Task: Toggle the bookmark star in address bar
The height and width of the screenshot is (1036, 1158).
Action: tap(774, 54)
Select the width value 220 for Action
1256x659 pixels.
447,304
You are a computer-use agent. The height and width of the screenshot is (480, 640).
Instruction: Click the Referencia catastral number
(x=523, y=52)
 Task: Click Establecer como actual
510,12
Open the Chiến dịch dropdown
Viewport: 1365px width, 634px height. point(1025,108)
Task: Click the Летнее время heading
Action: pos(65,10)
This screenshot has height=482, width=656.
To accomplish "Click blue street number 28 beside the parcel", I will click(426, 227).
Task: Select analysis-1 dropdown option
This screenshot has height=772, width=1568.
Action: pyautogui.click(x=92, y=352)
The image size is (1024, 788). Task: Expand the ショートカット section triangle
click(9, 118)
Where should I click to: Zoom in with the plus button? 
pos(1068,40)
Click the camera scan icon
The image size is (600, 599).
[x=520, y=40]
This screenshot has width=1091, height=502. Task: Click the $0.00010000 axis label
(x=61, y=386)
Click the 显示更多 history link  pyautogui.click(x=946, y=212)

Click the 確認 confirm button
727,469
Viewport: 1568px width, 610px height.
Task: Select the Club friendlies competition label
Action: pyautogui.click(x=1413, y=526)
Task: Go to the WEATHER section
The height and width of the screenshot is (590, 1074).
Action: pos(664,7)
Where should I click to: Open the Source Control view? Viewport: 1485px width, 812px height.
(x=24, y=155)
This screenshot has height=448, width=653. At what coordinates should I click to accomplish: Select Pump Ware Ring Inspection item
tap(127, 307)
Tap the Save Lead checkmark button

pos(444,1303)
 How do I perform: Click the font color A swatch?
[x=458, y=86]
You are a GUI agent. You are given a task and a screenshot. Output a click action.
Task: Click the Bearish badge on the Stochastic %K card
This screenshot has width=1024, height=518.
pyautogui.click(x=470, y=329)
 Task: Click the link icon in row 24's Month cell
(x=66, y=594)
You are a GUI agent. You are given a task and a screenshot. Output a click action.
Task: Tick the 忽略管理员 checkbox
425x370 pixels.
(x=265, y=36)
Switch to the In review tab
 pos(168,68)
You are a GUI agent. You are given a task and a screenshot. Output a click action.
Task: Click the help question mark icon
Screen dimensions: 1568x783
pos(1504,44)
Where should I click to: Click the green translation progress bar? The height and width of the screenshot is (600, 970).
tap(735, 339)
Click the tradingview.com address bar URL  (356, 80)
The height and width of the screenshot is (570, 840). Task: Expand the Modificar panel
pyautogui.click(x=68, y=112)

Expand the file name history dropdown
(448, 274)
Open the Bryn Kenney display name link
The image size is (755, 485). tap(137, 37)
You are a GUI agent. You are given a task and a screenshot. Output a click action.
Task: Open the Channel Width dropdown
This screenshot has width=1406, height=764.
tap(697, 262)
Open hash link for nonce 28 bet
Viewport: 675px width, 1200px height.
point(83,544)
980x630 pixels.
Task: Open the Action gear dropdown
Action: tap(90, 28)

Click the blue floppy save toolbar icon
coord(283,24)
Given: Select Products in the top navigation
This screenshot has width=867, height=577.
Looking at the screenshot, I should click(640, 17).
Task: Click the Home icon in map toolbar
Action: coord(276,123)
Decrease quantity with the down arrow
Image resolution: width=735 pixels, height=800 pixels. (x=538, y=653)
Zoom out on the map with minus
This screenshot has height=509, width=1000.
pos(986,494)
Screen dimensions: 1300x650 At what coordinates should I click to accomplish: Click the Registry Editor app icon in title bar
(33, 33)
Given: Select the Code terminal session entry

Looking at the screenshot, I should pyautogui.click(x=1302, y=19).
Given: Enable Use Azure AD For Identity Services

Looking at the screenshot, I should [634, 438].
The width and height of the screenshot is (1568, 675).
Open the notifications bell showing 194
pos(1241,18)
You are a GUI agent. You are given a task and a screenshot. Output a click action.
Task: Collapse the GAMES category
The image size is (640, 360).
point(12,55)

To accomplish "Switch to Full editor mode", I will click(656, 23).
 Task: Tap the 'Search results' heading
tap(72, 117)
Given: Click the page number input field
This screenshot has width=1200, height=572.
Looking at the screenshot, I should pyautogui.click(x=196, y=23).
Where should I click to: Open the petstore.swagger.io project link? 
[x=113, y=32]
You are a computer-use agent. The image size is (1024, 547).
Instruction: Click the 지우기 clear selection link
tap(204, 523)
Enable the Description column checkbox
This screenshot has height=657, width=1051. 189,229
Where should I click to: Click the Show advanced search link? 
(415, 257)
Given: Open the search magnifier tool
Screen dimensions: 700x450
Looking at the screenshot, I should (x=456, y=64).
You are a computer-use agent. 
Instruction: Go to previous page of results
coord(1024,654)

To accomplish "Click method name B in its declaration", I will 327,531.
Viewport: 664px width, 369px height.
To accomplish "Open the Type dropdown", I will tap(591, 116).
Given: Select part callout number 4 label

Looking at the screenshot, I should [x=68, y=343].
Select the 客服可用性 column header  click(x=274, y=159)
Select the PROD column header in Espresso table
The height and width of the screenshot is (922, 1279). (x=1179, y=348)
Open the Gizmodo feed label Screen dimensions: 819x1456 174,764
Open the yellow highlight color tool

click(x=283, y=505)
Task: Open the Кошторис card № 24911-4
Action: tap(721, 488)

------------------------------------------------

→ **Task instructions**
Arrange all of the lines above as a Markdown table with the columns No. and Line, numbering each row and omitting blank lines.

→ **Task response**
| No. | Line |
|---|---|
| 1 | Task: Toggle the bookmark star in address bar |
| 2 | The height and width of the screenshot is (1036, 1158). |
| 3 | Action: tap(774, 54) |
| 4 | Select the width value 220 for Action |
| 5 | 1256x659 pixels. |
| 6 | 447,304 |
| 7 | You are a computer-use agent. The height and width of the screenshot is (480, 640). |
| 8 | Instruction: Click the Referencia catastral number |
| 9 | (x=523, y=52) |
| 10 |  Task: Click Establecer como actual |
| 11 | 510,12 |
| 12 | Open the Chiến dịch dropdown |
| 13 | Viewport: 1365px width, 634px height. point(1025,108) |
| 14 | Task: Click the Летнее время heading |
| 15 | Action: pos(65,10) |
| 16 | This screenshot has height=482, width=656. |
| 17 | To accomplish "Click blue street number 28 beside the parcel", I will click(426, 227). |
| 18 | Task: Select analysis-1 dropdown option |
| 19 | This screenshot has height=772, width=1568. |
| 20 | Action: pyautogui.click(x=92, y=352) |
| 21 | The image size is (1024, 788). Task: Expand the ショートカット section triangle |
| 22 | click(9, 118) |
| 23 | Where should I click to: Zoom in with the plus button?  |
| 24 | pos(1068,40) |
| 25 | Click the camera scan icon |
| 26 | The image size is (600, 599). |
| 27 | [x=520, y=40] |
| 28 | This screenshot has width=1091, height=502. Task: Click the $0.00010000 axis label |
| 29 | (x=61, y=386) |
| 30 | Click the 显示更多 history link  pyautogui.click(x=946, y=212) |
| 31 | Click the 確認 confirm button |
| 32 | 727,469 |
| 33 | Viewport: 1568px width, 610px height. |
| 34 | Task: Select the Club friendlies competition label |
| 35 | Action: pyautogui.click(x=1413, y=526) |
| 36 | Task: Go to the WEATHER section |
| 37 | The height and width of the screenshot is (590, 1074). |
| 38 | Action: pos(664,7) |
| 39 | Where should I click to: Open the Source Control view? Viewport: 1485px width, 812px height. |
| 40 | (x=24, y=155) |
| 41 | This screenshot has height=448, width=653. At what coordinates should I click to accomplish: Select Pump Ware Ring Inspection item |
| 42 | tap(127, 307) |
| 43 | Tap the Save Lead checkmark button |
| 44 | pos(444,1303) |
| 45 |  How do I perform: Click the font color A swatch? |
| 46 | [x=458, y=86] |
| 47 | You are a GUI agent. You are given a task and a screenshot. Output a click action. |
| 48 | Task: Click the Bearish badge on the Stochastic %K card |
| 49 | This screenshot has width=1024, height=518. |
| 50 | pyautogui.click(x=470, y=329) |
| 51 |  Task: Click the link icon in row 24's Month cell |
| 52 | (x=66, y=594) |
| 53 | You are a GUI agent. You are given a task and a screenshot. Output a click action. |
| 54 | Task: Tick the 忽略管理员 checkbox |
| 55 | 425x370 pixels. |
| 56 | (x=265, y=36) |
| 57 | Switch to the In review tab |
| 58 |  pos(168,68) |
| 59 | You are a GUI agent. You are given a task and a screenshot. Output a click action. |
| 60 | Task: Click the help question mark icon |
| 61 | Screen dimensions: 1568x783 |
| 62 | pos(1504,44) |
| 63 | Where should I click to: Click the green translation progress bar? The height and width of the screenshot is (600, 970). |
| 64 | tap(735, 339) |
| 65 | Click the tradingview.com address bar URL  (356, 80) |
| 66 | The height and width of the screenshot is (570, 840). Task: Expand the Modificar panel |
| 67 | pyautogui.click(x=68, y=112) |
| 68 | Expand the file name history dropdown |
| 69 | (448, 274) |
| 70 | Open the Bryn Kenney display name link |
| 71 | The image size is (755, 485). tap(137, 37) |
| 72 | You are a GUI agent. You are given a task and a screenshot. Output a click action. |
| 73 | Task: Open the Channel Width dropdown |
| 74 | This screenshot has width=1406, height=764. |
| 75 | tap(697, 262) |
| 76 | Open hash link for nonce 28 bet |
| 77 | Viewport: 675px width, 1200px height. |
| 78 | point(83,544) |
| 79 | 980x630 pixels. |
| 80 | Task: Open the Action gear dropdown |
| 81 | Action: tap(90, 28) |
| 82 | Click the blue floppy save toolbar icon |
| 83 | coord(283,24) |
| 84 | Given: Select Products in the top navigation |
| 85 | This screenshot has width=867, height=577. |
| 86 | Looking at the screenshot, I should click(640, 17). |
| 87 | Task: Click the Home icon in map toolbar |
| 88 | Action: coord(276,123) |
| 89 | Decrease quantity with the down arrow |
| 90 | Image resolution: width=735 pixels, height=800 pixels. (x=538, y=653) |
| 91 | Zoom out on the map with minus |
| 92 | This screenshot has height=509, width=1000. |
| 93 | pos(986,494) |
| 94 | Screen dimensions: 1300x650 At what coordinates should I click to accomplish: Click the Registry Editor app icon in title bar |
| 95 | (33, 33) |
| 96 | Given: Select the Code terminal session entry |
| 97 | Looking at the screenshot, I should pyautogui.click(x=1302, y=19). |
| 98 | Given: Enable Use Azure AD For Identity Services |
| 99 | Looking at the screenshot, I should [634, 438]. |
| 100 | The width and height of the screenshot is (1568, 675). |
| 101 | Open the notifications bell showing 194 |
| 102 | pos(1241,18) |
| 103 | You are a GUI agent. You are given a task and a screenshot. Output a click action. |
| 104 | Task: Collapse the GAMES category |
| 105 | The image size is (640, 360). |
| 106 | point(12,55) |
| 107 | To accomplish "Switch to Full editor mode", I will click(656, 23). |
| 108 |  Task: Tap the 'Search results' heading |
| 109 | tap(72, 117) |
| 110 | Given: Click the page number input field |
| 111 | This screenshot has width=1200, height=572. |
| 112 | Looking at the screenshot, I should pyautogui.click(x=196, y=23). |
| 113 | Where should I click to: Open the petstore.swagger.io project link?  |
| 114 | [x=113, y=32] |
| 115 | You are a computer-use agent. The image size is (1024, 547). |
| 116 | Instruction: Click the 지우기 clear selection link |
| 117 | tap(204, 523) |
| 118 | Enable the Description column checkbox |
| 119 | This screenshot has height=657, width=1051. 189,229 |
| 120 | Where should I click to: Click the Show advanced search link?  |
| 121 | (415, 257) |
| 122 | Given: Open the search magnifier tool |
| 123 | Screen dimensions: 700x450 |
| 124 | Looking at the screenshot, I should (x=456, y=64). |
| 125 | You are a computer-use agent.  |
| 126 | Instruction: Go to previous page of results |
| 127 | coord(1024,654) |
| 128 | To accomplish "Click method name B in its declaration", I will 327,531. |
| 129 | Viewport: 664px width, 369px height. |
| 130 | To accomplish "Open the Type dropdown", I will tap(591, 116). |
| 131 | Given: Select part callout number 4 label |
| 132 | Looking at the screenshot, I should [x=68, y=343]. |
| 133 | Select the 客服可用性 column header  click(x=274, y=159) |
| 134 | Select the PROD column header in Espresso table |
| 135 | The height and width of the screenshot is (922, 1279). (x=1179, y=348) |
| 136 | Open the Gizmodo feed label Screen dimensions: 819x1456 174,764 |
| 137 | Open the yellow highlight color tool |
| 138 | click(x=283, y=505) |
| 139 | Task: Open the Кошторис card № 24911-4 |
| 140 | Action: tap(721, 488) |